Attorneys for Sean and Leigh Anne Tuohy scheduled a news conference to discuss Oher’s accusations that they enriched themselves at his expense. Oher moved in with the Tuohys before his senior year of high school, a story that led to a movie that received an Academy Award nomination for best picture in 2010.
The Tuohys have called the allegations ridiculous and part of a shakedown attempt.
Oher filed a petition Monday in a Tennessee probate court accusing the Tuohys of lying to him by having him sign papers making them his conservators rather than his adoptive parents nearly two decades ago.
Oher, now 37, wants a full accounting of assets considering his life story produced millions of dollars, though he says he received nothing from the movie. He accuses the Tuohys of falsely representing themselves as his adoptive parents.
In a statement released by their lawyers Tuesday, the Tuohys said Oher’s accusations were absurd. They said Oher had threatened before the court filing to plant a negative news story about them unless they paid him $15 million, calling it a “shakedown.”
The conservatorship paperwork was filed months after Oher turned 18 in May 2004. Oher accuses the Tuohys of never taking legal action to assume custody from the Tennessee Department of Human Services before he turned 18, though he was told to call them “Mom” and “Dad.”
Oher alleges the Tuohys had him sign paperwork almost immediately after he moved in as part of the adoption process. Oher says he was “falsely advised” that it would be called a conservatorship because he was already 18, but that adoption was the intent. Oher said that he discovered in February 2023 that the conservatorship was not the arrangement he thought it was — and that it provided him no familial relationship to the Tuohys.
Oher later attended Sean Tuohy’s alma mater, Mississippi.
Oher, who has never been a fan of the movie about his life, asks that the Tuohys be sanctioned and required by the probate court to pay damages. He asks to be paid what he is due, along with interest.
The Tuohys’ statement says the idea that they sought to profit off Oher is ridiculous. The statement said that they are worth “hundreds of millions of dollars” and would not have sought to withhold money from Oher.
“They have consistently treated him like a son and one of their three children,” the statement said.

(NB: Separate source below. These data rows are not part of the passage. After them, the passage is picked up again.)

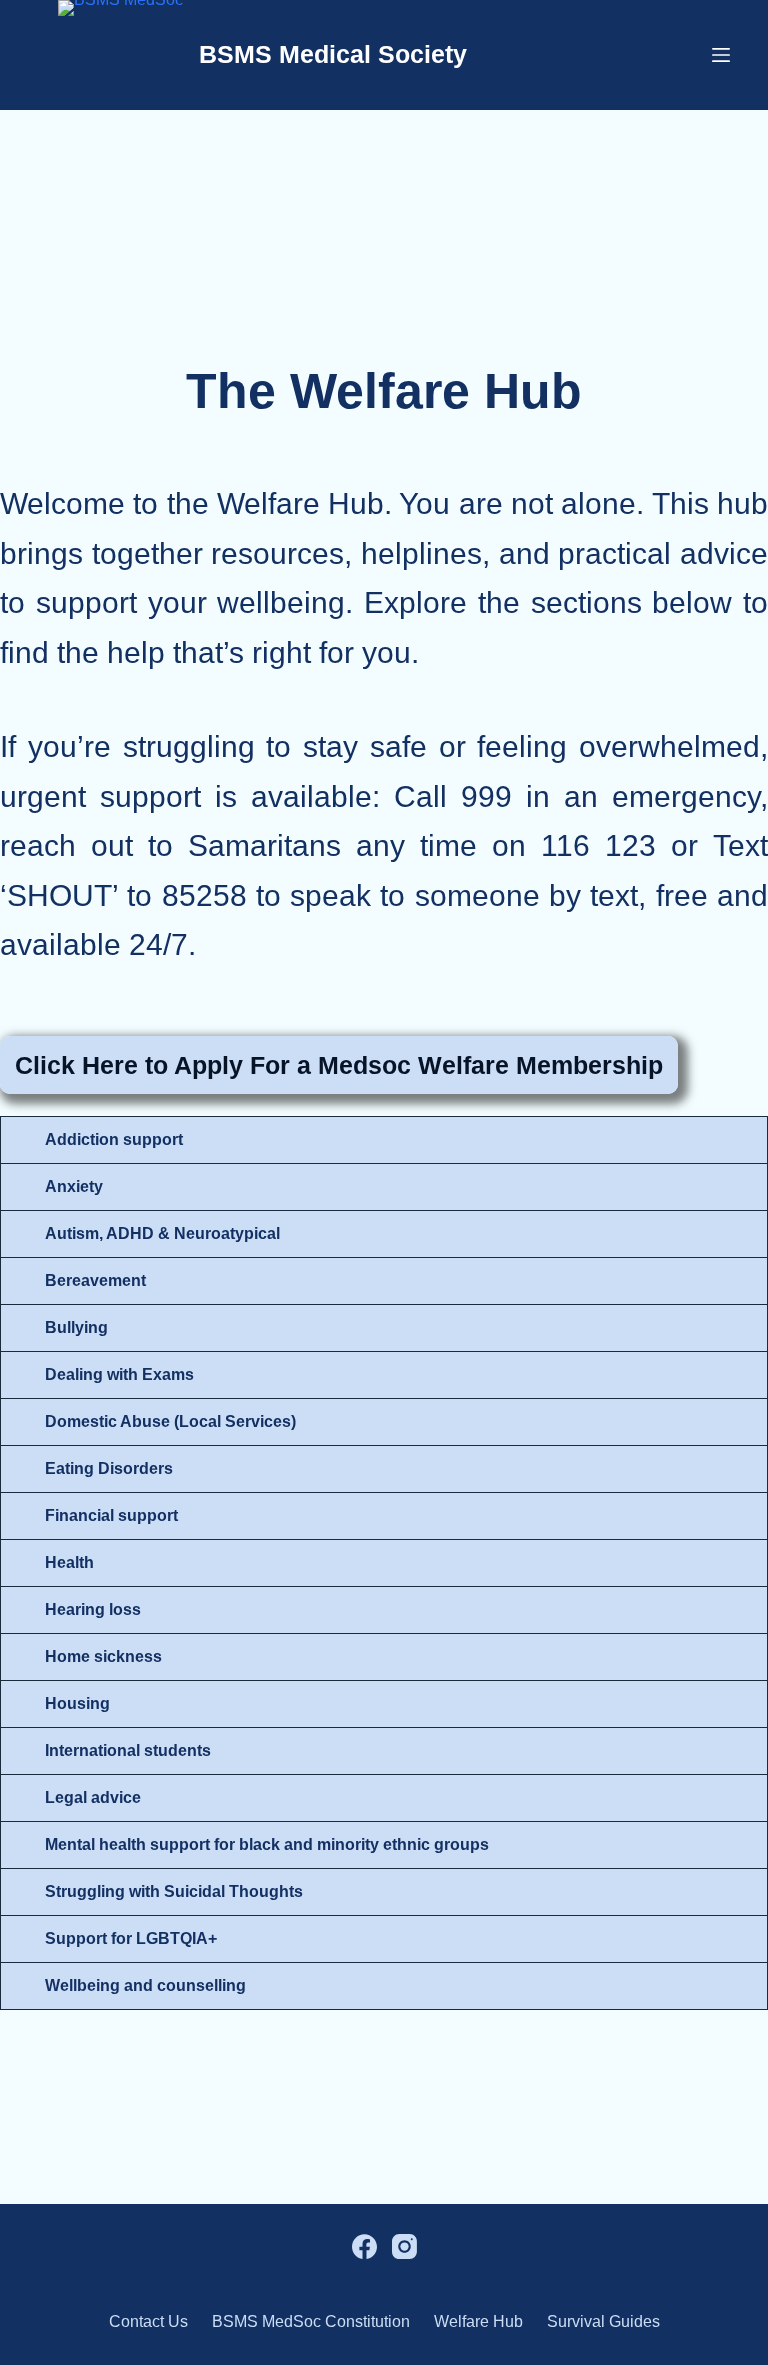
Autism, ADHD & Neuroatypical (162, 1233)
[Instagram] (404, 2246)
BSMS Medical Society (333, 54)
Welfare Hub (478, 2321)
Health (69, 1562)
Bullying (76, 1327)
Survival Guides (603, 2321)
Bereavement (95, 1280)
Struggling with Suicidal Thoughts (174, 1891)
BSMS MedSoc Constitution (311, 2321)
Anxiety (74, 1186)
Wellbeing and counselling (145, 1985)
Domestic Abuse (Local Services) (170, 1421)
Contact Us (148, 2321)
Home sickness (103, 1656)
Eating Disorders (109, 1468)
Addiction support (114, 1139)
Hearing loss (93, 1609)
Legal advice (93, 1797)
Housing (77, 1703)
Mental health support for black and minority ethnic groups (267, 1844)
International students (128, 1750)
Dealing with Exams (119, 1374)
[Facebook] (364, 2246)
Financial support (111, 1515)
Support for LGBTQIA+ (131, 1938)
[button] (384, 1140)
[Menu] (721, 55)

The Tuohys’ statement says agents negotiated a small advance for them from the production company for “The Blind Side,” based on a book written by Sean Tuohy’s friend Michael Lewis. That included “a tiny percentage of net profits” divided equally among a group that included Oher.
Martin Singer, an attorney for the Tuohys, said that profit participation checks and studio accounting statements support their account. The movie won Sandra Bullock an Oscar for her portrayal of Leigh Anne Tuohy.
When Oher refused to cash the checks, the statement says the Tuohys deposited Oher’s share into a trust account.
The Tuohys said that they set up the conservatorship to help Oher with health insurance, a driver’s license and being admitted to college. The statement says the Tuohys will not oppose Oher’s wish to end their conservatorship.
Oher was the 23rd overall pick in the 2009 draft out of Mississippi, and he spent his first five seasons with the Baltimore Ravens where he won a Super Bowl. He played 110 games over eight NFL seasons, including 2014 when he started 11 games for the Tennessee Titans. Oher finished his career with two years in Carolina.
He last played in 2016 and was released in 2017 by Carolina.